Das Erstellen von HDR-Fotos ist schon ein alter Hut. Fotos mit besonders großem Dynamikumfang werden aus mehreren Einzelbildern zusammengesetzt. Dadurch werden mehr Details in hellen und dunklen Bereichen des Bildes sichtbar. Wie genau man HDR-Fotos mit der Drohne manuell erstellt, haben wir dir in unserem HDR-Guide beschrieben.
HDR-Video hebt dieses Konzept auf die nächste Stufe. Statt nur Standbilder mit dem High Dynamic Range Effekt zu versehen, ermöglichen es moderne Drohnenkameras ebenfalls, direkt HDR-Video aufzunehmen. Wie das funktioniert und was man dafür benötigt, um in Zukunft direkt HDR-Videos aufzunehmen, klären wir im folgenden Artikel.
Inhalt
Was ist HDR-Video?
HDR-Video steht für High Dynamic Range Video. Der englische Begriff beschreibt Aufnahmen mit hohem Kontrastumfang (oft auch als Dynamikumfang bezeichnet). Wie in bereits angedeutet, überträgt HDR-Video das Konzept von HDR-Standbildern auf die Videowelt.

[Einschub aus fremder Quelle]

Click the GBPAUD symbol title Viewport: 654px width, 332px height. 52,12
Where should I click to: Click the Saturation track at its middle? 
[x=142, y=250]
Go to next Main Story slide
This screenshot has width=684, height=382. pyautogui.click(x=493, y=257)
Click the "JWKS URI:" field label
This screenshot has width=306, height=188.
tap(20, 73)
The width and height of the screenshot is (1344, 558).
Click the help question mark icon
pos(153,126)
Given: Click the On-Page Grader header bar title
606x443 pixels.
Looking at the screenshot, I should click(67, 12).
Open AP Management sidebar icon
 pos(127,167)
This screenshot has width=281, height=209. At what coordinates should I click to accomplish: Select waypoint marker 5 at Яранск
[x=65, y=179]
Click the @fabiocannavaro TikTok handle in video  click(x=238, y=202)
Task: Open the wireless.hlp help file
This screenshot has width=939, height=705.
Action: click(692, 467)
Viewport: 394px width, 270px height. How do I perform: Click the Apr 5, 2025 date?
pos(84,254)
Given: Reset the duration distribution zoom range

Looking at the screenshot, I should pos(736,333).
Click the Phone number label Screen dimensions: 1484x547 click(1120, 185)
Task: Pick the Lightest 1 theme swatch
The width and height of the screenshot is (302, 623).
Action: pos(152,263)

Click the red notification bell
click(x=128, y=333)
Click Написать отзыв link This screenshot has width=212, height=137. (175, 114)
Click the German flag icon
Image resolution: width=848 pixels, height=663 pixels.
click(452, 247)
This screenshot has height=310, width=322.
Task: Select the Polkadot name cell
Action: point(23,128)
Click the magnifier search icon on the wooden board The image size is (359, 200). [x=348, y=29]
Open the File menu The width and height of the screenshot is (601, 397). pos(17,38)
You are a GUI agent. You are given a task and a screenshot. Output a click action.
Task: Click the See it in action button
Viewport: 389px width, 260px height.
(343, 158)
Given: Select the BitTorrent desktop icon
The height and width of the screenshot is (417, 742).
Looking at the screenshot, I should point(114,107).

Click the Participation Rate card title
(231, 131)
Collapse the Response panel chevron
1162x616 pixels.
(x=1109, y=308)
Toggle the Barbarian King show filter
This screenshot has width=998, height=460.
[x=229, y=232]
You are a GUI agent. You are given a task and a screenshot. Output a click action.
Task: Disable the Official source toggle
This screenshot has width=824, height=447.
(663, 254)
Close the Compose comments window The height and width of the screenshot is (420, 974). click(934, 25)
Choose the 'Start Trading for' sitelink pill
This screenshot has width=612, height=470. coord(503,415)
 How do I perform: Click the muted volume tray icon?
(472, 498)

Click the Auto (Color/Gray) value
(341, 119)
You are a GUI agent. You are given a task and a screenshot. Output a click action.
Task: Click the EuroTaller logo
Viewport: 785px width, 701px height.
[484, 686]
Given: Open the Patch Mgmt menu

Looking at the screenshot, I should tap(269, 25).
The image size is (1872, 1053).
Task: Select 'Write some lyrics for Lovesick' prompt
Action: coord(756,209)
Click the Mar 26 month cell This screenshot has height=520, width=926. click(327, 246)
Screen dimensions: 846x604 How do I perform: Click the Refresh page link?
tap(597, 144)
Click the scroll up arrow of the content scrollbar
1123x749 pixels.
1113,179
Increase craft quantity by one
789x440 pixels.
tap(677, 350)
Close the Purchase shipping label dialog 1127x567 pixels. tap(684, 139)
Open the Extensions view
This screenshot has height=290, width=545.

Zu jedem Videoframe werden so mehrere Belichtungsinformationen gespeichert, um möglichst viele Details in dunklen und hellen Bereichen des Bildes sichtbar zu machen. Das Ergebnis ist ein sehr kontrastreiches und detailreiches Bild. Videos sehen so besonders realistisch und farbenfroh aus.
Welche HDR-Videostandards gibt es?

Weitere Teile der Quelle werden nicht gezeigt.